The situation in Puerto Rico is undoubtedly dire, as many struggle without power and access to basic necessities more than a week after the storm struck. In addition, the Trump administration’s response has been notably lackluster in several regards, which has brought renewed scrutiny to its attitudes and performance.
Other islands under the U.S.’ thumb have, however, lived for years with the deplorable conditions that Puerto Rico now faces. Yet, these places are the victims not of a natural disaster, but rather of a long-standing federal policy of “benign neglect.”

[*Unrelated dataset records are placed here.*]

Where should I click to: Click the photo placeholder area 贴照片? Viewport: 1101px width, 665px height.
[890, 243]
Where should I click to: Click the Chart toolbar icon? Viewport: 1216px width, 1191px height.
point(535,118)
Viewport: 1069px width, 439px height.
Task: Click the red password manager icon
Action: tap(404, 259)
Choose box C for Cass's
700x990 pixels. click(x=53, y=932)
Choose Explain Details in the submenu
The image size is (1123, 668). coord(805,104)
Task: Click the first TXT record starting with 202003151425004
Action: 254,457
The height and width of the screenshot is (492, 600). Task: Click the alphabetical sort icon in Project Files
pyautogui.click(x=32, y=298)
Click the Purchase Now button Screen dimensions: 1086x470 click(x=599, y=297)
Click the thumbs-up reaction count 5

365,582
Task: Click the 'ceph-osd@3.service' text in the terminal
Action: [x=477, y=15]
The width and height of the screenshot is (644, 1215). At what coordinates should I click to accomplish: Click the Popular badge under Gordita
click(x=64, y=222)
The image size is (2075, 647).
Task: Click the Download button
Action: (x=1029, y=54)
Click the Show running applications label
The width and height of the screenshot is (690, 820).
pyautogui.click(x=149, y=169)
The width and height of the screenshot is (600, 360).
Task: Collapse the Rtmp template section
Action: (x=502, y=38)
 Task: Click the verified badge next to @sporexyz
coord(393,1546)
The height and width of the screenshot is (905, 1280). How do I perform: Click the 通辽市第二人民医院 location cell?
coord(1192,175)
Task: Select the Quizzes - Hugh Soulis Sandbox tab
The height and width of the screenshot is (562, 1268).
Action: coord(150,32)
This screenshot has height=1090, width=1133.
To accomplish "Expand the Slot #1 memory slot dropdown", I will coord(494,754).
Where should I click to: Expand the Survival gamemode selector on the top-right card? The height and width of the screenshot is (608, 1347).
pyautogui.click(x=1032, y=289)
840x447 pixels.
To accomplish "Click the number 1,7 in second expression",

One such territory is the Pacific island of Ebeye, found within the Marshall Islands and often referred to by its unfortunate nickname — “the Slum of the Pacific.”
“A Shameful Slum”
A streetscape in Ebeye, Marshall Islands, February 2012. (Photo: Erin Magee/DFAT)
Once a pristine and sparsely populated sandbar island, Ebeye is now one of the most densely populated places in the world with over 15,000 residents crammed into less than 80 acres of land (31 hectares). Many of its residents are refugees from other islands throughout the Marshall Islands — islands that were rendered uninhabitable or completely destroyed by the U.S. government’s tests of 67 atomic bombs over a twelve year period, following its seizure of the territory from the Japanese after World War II.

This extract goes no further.